Copy word for word, and only, the lines below from the one with "The height and width of the screenshot is (990, 1204)." through the last.
===== Extracted entries =====
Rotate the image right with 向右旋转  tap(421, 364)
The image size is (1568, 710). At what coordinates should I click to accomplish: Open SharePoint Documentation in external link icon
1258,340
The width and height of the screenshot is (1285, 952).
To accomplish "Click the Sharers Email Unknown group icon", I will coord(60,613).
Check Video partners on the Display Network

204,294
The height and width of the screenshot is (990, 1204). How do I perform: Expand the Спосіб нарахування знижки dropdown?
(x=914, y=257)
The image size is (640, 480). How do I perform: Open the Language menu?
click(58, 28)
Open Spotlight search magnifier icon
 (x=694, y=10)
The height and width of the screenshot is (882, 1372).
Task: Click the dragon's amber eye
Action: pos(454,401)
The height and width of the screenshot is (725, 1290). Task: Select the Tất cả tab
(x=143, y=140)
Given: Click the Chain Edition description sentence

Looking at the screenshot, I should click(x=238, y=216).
=====
- Response area
The height and width of the screenshot is (990, 1204). How do I perform: Expand the Спосіб нарахування знижки dropdown?
(x=914, y=257)
The image size is (640, 480). How do I perform: Open the Language menu?
click(58, 28)
Open Spotlight search magnifier icon
 (x=694, y=10)
The height and width of the screenshot is (882, 1372).
Task: Click the dragon's amber eye
Action: pos(454,401)
The height and width of the screenshot is (725, 1290). Task: Select the Tất cả tab
(x=143, y=140)
Given: Click the Chain Edition description sentence

Looking at the screenshot, I should click(x=238, y=216).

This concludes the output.